Already by 2035, the Circus looks different; no traffic, above all. We’re told there’s a four-day working week and three-day weekend, thanks to AI and automation.

Drones are delivering parcels, machines are making coffee, public transport is automated and driverless, and robots restock shop shelves. More people work from home and many offices around Piccadilly Circus have been repurposed into new types of social spaces. Local, independent businesses around London’s West End are thriving.

Automation means you can get complex medical tests results in seconds, court decisions in minutes, instant access to public services any time, and schools can now provide personalised learning.

Londoners have more leisure time.

As for 2060, the Circus has not bus stops but stops for water ebuses; London looks like Venice because of canals, due to rising water levels, due to climate change. What’s become of all the cabling under the streets? Buildings, businesses and transport rely completely on renewable energy, solar photovoltaic building materials, and micro wind turbines; streetlights are powered by the footfalls of passing pedestrians thanks to power-generating pavement tiles. Insect protein is a delicacy. Predictions even further into the future are only slightly more freaky such as AI clothes that can change colour, shape and style. Buildings, too, can shape-shift.
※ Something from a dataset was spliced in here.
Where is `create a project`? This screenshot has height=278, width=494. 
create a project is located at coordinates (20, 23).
The Futurescape looks remarkably relaxed and uncongested, without a sign of the surveillance apparatus that has sprung up in recent decades: CCTV cameras, intruder alarms. And yet in the future according to Futurescape, even more surveillance is implied, if only for location tracking, so that all those delivery drones and taxi-sized drones that drop to the earth and pick up a passenger to take them to a rooftop balcony can do so safely without crashing.
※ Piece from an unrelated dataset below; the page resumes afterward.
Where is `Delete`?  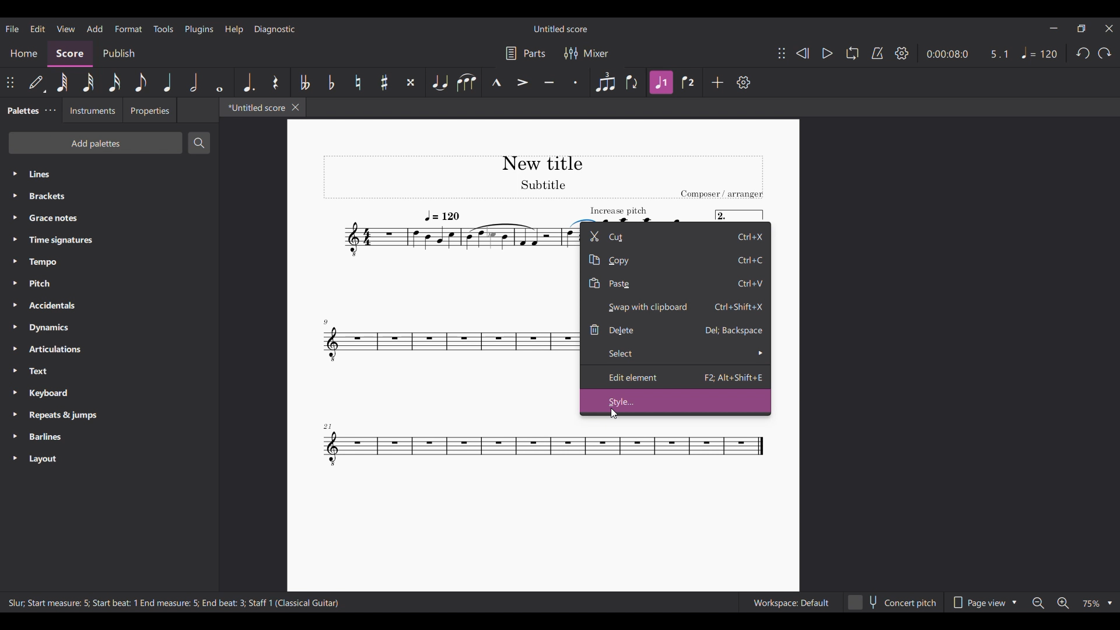
Delete is located at coordinates (676, 330).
Besides all the objects needing protection from theft (a daylight snatch, or from the depot at night, presumably far from Piccadilly Circus), the AI data – vastly more than even now – will need securing, to make it available at all times (you don’t want your drone taxi falling out of the sky), and to guard against tampering, let alone outright theft.
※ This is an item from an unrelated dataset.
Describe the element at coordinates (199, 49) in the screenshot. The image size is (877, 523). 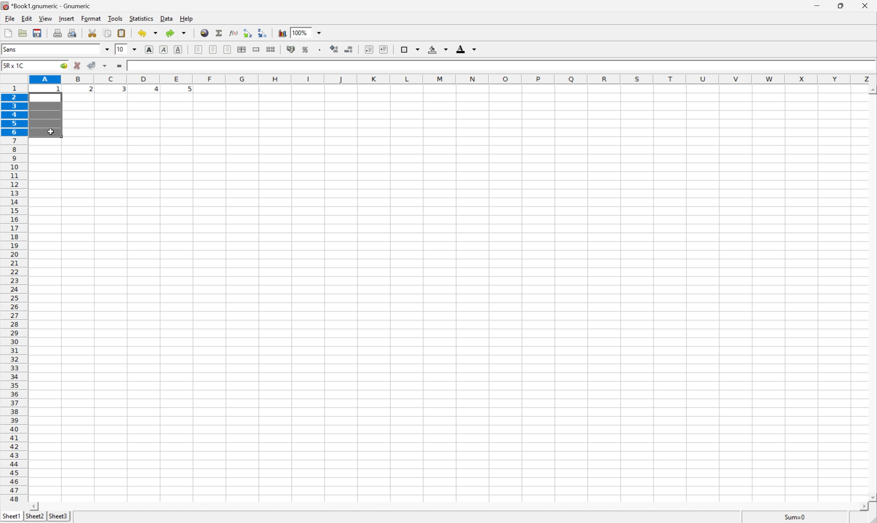
I see `align left` at that location.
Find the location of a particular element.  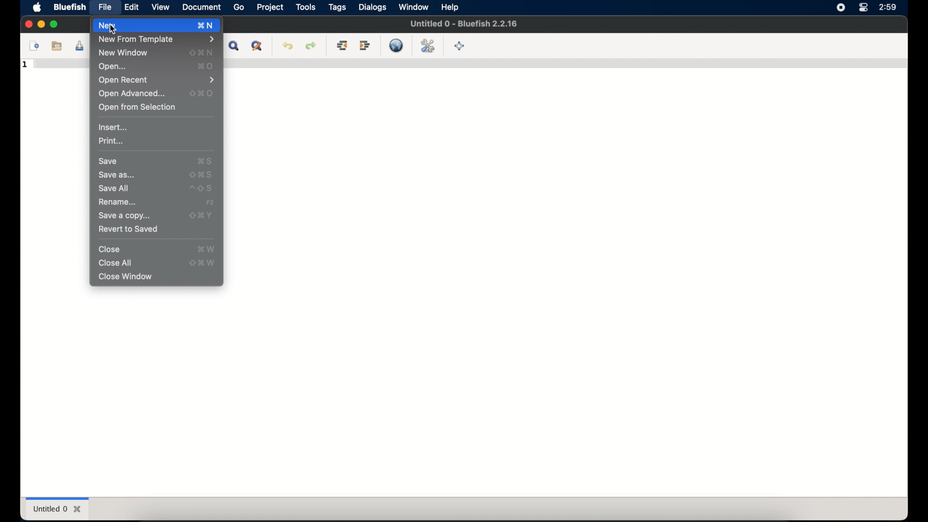

open from selection is located at coordinates (137, 108).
Then there’s the social behaviour that arises from a piece of tech widely adopted, such as (to give the prime early 21st century example) the mobile phone, which in truth has become a mobile computer. Already we have a scourge of a spectrum of ‘online harms’, from fake news and quack medicines to get-rich-quick scams to identity theft and outright fraud and money laundering; and the tech firms and law enforcers alike have a grip on none of it.

Just as it’s asking a lot of London to physically change to canals and renewable energy due to climate change – as drastic a change as the city has ever had to undergo, on a par with the 19th century railways – so it’s asking a lot for people to keep up with the tech, and to use it safely.

The same crime opportunities will arise. If we are going to have to eat insects by mid-century, there could be food fraud, just as fraudsters profited in the horse meat scandal of 2013, and if criminals label food as organic and charge a higher price when it’s in fact cheaper non-organic food.

Futurescape is one of the two kinds of imagined future – the liberal, green, benign and optimistic kind, whereas so many are the opposite, dark (literally), grim and crime-ridden. One thinks of the Terminator movies, and the 1980s movie Blade Runner (based on a 1960s novel by Philip K Dick) and the most recent sequel, set in 2049. Common to them and to the extraordinary play Mister Burns is some ecological catastrophe, or ‘collapse’, all the more sinister if it’s left unsaid.

Whether you think the future will have much, or any crime, depends on your world-view and why you think people do crime (with exceptions always) – whether because they are bad people and would do it whatever their circumstances, or whether they turn to it as an option to make a living because other opportunities are lacking. It may be significant that often in the grim futures the hero is a crime detective – the Will Smith character in the movie of the Isaac Asimov novel I, Robot; and Dekker in Blade Runner. Green or grim, there will be a place for Security.

Rose Abdollahzadeh, Managing Director of Research Partnerships at Chatham House said: “Work on Futurescape began in January 2020 with the transition to sustainability at the heart of our ambitions, but as the wide-ranging impacts of the pandemic became more apparent, our focus expanded to include physical and mental health, wellbeing, community and culture.

“Everything featured in the Futurescape time periods either already exists, or is in development. In that sense, all of it is highly achievable and plausible if society wants to make it happen. The pandemic has also significantly accelerated certain changes. For example, ‘VR holidays’ which appear in 2060 in Futurescape, are already being rolled out today as a reaction to the restrictions on travel.

“Our aim with Futurescape is to encourage a discussion around driving positive development in our cities. If we can’t imagine a positive future we want, we have no chance of getting there.”